YOUR TASK
Word for word, set down every line of the entries below from the line with "Open the tweet info circle icon" to the line with "Given: Select sender", including both, and no other line.

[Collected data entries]
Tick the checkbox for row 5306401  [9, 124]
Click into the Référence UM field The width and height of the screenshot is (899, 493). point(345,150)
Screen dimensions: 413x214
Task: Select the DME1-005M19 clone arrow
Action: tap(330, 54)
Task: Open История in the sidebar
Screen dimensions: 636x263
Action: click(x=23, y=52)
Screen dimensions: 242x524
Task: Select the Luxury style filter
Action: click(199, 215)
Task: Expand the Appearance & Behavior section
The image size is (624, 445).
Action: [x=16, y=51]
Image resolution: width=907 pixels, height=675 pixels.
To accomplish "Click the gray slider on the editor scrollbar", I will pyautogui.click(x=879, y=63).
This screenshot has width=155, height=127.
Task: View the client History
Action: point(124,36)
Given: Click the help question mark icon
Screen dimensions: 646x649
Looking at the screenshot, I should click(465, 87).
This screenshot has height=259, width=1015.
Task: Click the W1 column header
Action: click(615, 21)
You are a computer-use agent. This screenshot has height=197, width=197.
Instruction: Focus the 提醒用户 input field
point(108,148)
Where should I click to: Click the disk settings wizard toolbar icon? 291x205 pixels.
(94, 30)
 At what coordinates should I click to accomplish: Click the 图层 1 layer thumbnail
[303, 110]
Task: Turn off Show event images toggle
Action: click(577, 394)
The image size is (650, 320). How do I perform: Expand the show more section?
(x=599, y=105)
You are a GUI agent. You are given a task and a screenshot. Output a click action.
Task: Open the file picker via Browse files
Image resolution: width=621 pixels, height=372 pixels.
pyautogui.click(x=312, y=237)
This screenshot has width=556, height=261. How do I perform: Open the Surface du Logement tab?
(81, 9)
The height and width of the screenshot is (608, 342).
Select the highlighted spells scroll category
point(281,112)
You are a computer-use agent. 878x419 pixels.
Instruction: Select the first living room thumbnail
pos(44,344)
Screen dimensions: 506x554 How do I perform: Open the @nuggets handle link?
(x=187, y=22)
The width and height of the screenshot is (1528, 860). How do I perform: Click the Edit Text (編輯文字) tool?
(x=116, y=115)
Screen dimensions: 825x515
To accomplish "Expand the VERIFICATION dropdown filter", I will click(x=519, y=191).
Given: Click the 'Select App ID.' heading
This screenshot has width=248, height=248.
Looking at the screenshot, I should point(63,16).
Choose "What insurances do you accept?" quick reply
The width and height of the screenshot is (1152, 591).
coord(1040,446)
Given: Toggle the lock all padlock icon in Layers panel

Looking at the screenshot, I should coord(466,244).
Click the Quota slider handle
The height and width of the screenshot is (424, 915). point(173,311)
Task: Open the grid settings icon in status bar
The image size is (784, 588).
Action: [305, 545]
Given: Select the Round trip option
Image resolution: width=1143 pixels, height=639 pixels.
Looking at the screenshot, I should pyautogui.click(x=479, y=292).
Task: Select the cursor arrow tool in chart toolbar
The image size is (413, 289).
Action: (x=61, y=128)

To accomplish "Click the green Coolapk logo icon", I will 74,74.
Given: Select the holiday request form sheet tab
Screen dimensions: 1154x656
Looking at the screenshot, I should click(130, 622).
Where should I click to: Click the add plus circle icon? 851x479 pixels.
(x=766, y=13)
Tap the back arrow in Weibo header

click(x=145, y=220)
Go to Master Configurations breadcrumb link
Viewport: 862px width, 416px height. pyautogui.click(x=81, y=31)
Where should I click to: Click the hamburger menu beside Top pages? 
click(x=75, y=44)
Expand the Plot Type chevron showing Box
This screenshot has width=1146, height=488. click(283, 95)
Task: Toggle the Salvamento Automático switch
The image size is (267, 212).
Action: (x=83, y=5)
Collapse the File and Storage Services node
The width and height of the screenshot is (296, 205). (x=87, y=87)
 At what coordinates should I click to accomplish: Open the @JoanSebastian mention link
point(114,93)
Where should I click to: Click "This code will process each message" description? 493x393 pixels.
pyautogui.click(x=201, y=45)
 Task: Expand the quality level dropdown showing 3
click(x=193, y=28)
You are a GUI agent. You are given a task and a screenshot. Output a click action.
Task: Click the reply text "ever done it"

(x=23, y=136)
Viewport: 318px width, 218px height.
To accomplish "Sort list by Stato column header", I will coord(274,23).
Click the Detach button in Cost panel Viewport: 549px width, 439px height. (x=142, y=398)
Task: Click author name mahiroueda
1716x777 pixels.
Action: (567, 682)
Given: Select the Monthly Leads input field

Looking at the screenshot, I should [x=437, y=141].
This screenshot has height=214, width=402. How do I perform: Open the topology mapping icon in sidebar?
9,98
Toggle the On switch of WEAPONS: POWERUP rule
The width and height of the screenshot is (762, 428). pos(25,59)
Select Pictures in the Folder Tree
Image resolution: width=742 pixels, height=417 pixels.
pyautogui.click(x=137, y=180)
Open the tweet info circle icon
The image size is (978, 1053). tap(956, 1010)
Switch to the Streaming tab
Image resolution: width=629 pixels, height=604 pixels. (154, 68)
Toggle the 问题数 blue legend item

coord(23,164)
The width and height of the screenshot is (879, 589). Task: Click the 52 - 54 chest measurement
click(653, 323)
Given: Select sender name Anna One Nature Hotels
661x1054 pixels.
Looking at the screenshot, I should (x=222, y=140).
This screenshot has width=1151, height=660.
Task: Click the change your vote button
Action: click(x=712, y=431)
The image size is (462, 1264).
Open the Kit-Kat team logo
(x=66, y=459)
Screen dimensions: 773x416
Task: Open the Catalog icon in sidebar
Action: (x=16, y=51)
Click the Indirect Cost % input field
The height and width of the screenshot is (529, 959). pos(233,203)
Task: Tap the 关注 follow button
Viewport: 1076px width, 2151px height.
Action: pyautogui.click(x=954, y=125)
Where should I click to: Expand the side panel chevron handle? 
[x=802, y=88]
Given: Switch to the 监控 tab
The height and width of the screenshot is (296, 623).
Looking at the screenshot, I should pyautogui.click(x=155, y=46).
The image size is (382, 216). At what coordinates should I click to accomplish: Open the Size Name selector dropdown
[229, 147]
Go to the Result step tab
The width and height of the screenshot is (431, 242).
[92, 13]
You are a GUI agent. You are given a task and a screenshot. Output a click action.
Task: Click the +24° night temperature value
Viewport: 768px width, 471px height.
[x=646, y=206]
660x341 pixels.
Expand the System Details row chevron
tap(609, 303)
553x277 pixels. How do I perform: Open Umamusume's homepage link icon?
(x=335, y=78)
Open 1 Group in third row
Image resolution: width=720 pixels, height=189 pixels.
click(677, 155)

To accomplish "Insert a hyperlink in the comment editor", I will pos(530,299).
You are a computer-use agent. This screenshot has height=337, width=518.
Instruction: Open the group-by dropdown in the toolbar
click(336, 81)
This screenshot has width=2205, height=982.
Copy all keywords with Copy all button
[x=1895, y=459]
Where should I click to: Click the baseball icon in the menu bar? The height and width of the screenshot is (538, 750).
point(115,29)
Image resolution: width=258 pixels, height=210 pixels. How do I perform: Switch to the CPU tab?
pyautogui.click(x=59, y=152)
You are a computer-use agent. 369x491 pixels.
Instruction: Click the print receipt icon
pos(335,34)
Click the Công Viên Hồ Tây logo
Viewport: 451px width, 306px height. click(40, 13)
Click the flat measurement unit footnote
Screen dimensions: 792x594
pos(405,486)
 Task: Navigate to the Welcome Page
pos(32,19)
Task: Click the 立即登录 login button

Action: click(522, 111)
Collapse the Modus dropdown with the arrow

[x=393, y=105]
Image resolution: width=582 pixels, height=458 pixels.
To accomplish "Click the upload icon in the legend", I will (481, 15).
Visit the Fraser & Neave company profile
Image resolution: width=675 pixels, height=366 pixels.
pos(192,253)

EXPECTED ANSWER
Open the tweet info circle icon
The image size is (978, 1053). tap(956, 1010)
Switch to the Streaming tab
Image resolution: width=629 pixels, height=604 pixels. (154, 68)
Toggle the 问题数 blue legend item

coord(23,164)
The width and height of the screenshot is (879, 589). Task: Click the 52 - 54 chest measurement
click(653, 323)
Given: Select sender name Anna One Nature Hotels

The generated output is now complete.